Bürgerschaftliches Engagement bleibt auch weiterhin gefragt. So sind Privatleute, Förderer und Sponsoren gesucht, die den Betrieb auf breiter Ebene unterstützen. Unter anderem sollen mit Veranstaltungen viele Besucher angelockt werden, um die Lücke zwischen Einnahmen und Ausgaben und damit den Zuschuss zum Badbetrieb gering zu halten. Das Eintrittsgelder und Kioskbetrieb nicht ausreichen, um kostendeckend zu arbeiten, hat sich in den vergangenen Jahren immer wieder gezeigt. Über ein gemeindeübergreifendes Finanzierungskonzept zum Badbetrieb erhält die Stadt weiterhin Unterstützung durch die Gemeinden Rabenstein/Fläming, Planetal und Mühlenfließ, so dass es in den kommenden Jahren auch gelingen kann, den Sanierungsrückstand im Freibad abzubauen.
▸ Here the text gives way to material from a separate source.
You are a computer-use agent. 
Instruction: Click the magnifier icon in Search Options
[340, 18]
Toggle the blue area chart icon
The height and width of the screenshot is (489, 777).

Nach Unterzeichnung des Papiers beginnt jetzt die intensive Saisonvorbereitung. Unter anderem müssen vor dem Start in die Badesaison noch einige Verrohrungen ausgebessert und ein Filter repariert werden. „Einige Bretter werden wir noch bohren müssen. Mit der Kooperationsvereinbarung bin ich mir sicher, dass wir es schaffen“, so Hemmerling zuversichtlich.